La ministre de la Culture, Françoise Nyssen, a vanté "un texte équilibré", "efficace et à la hauteur des enjeux", "précieux pour mieux protéger notre démocratie", jugeant les "débats parfois vifs mais indispensables" et regrettant "les attaques de l'extrême droite contre la presse, contre les juges, contre l'école".
Ces deux propositions de loi - ordinaire, et organique pour la présidentielle - visent à permettre à un candidat ou parti de saisir le juge des référés pour faire cesser la diffusion de "fausses informations" durant les trois mois précédant un scrutin national.
Elles imposent aux plateformes numériques (Facebook, Twitter, etc) des obligations de transparence lorsqu'elles diffusent des contenus contre rémunération.
La première a été adoptée par 52 voix contre 22, la seconde par 54 contre 21, soutenues par LREM et une majorité des MoDem, malgré des réserves sur ce "premier pas".
Toujours "hostiles", droite et gauche ont regretté un texte, au mieux "inapplicable" et "inefficace" vu la rapidité de propagation sur les réseaux sociaux par des sites souvent basés "à l'étranger", au pire "dangereux pour la liberté d'opinion".
Le RN a fustigé "une sorte de totalitarisme glamour" des "censeurs de l'information", Nicolas Dupont-Aignan une initiative du "roi de la fausse information élu président de la République".
Un risque de censure du Conseil constitutionnel a été évoqué.
Moteurs des textes, annoncés par Emmanuel Macron début janvier, "les tentatives de déstabilisation, notamment de l'extérieur" par "la diffusion virale de fausses informations", selon la rapporteure LREM Naïma Moutchou. Jean-Luc Mélenchon (LFI) a fustigé "une loi de circonstance faite pour interdire Russia Today et Sputnik", chaînes russes accusées de relayer l'ingérence du Kremlin dans les présidentielles américaine et française.
Coeur de la polémique: la volonté de définir une "fausse information". Début juin, la rapporteure avait fait voter tardivement une nouvelle formulation: "Toute allégation ou imputation d'un fait, inexacte ou trompeuse, constitue une fausse information".
"Droit de censure"
Mardi, les députés ont, par amendement gouvernemental, stipulé que la procédure en référé concerne les diffusions d'une fausse information de "manière délibérée", pas seulement "de mauvaise foi". Droite et gauche ont ironisé sur plusieurs "tergiversations".
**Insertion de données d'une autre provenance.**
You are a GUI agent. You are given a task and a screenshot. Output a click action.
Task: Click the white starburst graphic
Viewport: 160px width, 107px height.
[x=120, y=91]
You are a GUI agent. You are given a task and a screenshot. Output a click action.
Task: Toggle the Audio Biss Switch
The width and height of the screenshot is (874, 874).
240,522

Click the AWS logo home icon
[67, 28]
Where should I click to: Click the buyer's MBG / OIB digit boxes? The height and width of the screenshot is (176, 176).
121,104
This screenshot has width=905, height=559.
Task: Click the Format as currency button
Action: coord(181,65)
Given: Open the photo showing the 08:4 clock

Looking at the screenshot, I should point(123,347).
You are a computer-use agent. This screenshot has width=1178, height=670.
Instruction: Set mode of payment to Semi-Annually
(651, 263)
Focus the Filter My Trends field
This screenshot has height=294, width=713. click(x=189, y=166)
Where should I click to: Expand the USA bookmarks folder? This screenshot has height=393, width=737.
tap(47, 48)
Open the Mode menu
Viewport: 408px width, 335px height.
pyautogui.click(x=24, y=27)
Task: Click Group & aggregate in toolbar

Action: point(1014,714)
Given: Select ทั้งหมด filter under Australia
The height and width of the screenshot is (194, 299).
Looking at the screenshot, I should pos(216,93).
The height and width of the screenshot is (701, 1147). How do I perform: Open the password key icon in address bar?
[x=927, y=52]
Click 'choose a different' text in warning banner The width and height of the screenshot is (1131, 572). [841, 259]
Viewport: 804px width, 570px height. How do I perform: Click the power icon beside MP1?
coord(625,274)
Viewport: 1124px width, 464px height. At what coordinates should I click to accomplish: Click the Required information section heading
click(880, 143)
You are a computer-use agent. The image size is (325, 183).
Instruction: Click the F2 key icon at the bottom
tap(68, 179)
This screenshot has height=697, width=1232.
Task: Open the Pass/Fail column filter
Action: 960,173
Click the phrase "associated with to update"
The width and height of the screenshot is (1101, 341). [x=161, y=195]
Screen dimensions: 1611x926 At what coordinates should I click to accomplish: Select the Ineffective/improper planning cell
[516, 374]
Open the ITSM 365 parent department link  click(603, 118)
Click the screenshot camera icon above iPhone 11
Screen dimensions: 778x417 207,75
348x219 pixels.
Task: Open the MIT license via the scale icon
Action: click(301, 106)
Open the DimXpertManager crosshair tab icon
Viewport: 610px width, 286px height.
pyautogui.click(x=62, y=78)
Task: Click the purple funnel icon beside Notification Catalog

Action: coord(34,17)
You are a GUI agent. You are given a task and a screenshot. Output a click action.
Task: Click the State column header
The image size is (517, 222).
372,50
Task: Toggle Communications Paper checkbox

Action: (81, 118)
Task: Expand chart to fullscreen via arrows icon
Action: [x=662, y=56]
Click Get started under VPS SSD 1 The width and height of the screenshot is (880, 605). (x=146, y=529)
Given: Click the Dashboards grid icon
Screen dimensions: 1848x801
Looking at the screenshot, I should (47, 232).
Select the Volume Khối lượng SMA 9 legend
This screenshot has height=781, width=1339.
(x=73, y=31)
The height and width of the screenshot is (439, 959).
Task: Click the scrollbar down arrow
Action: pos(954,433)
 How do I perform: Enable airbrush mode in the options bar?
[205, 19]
L'objectif est de faire cesser "un trouble objectif" en période électorale, a plaidé la ministre, martelant qu'"on ne vise en aucun cas les auteurs de fausses nouvelles, mais leur diffusion" par les plateformes.
Avant des mesures "proportionnées et nécessaires", comme le blocage du site, le juge des référés devra apprécier, sous 48 heures, si ces fausses informations sont diffusées "de manière artificielle ou automatisée" et "massive".
Des syndicats de journalistes et des médias ont dénoncé le risque de légitimer une fausse information si le juge n'a pas les éléments pour l'interdire.
Les plateformes devront notamment indiquer la somme versée, instaurer un système permettant aux utilisateurs de signaler de fausses informations, être plus transparentes sur leur algorithme, sous l'oeil du Conseil supérieur de l'audiovisuel (CSA).
Celles qui dépassent un certain volume de connexions par jour devront avoir un représentant légal en France, stipule un amendement LREM voté mardi soir. Un autre amendement LREM, soutenu par le gouvernement, entend obliger les opérateurs de plateformes à rendre publics leurs algorithmes.
Le CSA pourra aussi empêcher, suspendre ou interrompre la diffusion de services de télévision contrôlés "par un État étranger ou sous l'influence de cet État", et portant atteinte aux intérêts fondamentaux de la nation, "dont le fonctionnement régulier de ses institutions".
"Laisser au CSA les clefs de la censure est extrêmement dangereux", a notamment objecté Emmanuelle Ménard, apparentée au FN. Eric Coquerel (LFI) a critiqué "un droit de censure géopolitique", Elsa Faucillon (PCF) jugeant que "les relations internationales ne peuvent passer" par ce véhicule.
Le renforcement de l'éducation aux médias, soutenu même par PS et LFI, a déclenché des échanges vifs, notamment entre Marine Le Pen et la majorité, et entre la présidente du RN et celui de LFI.
Dans une série d'amendements, rejetés, les Insoumis ont défendu un "conseil national de la déontologie journalistique". Sans "opposition de principe", Mme Nyssen s'est dite "pas favorable à une instance créée unilatéralement par la loi" et a insisté sur "une large consultation" à venir.
Soutenus par RN et Nicolas Dupont-Aignan, ils ont aussi échoué à inscrire la neutralité du net.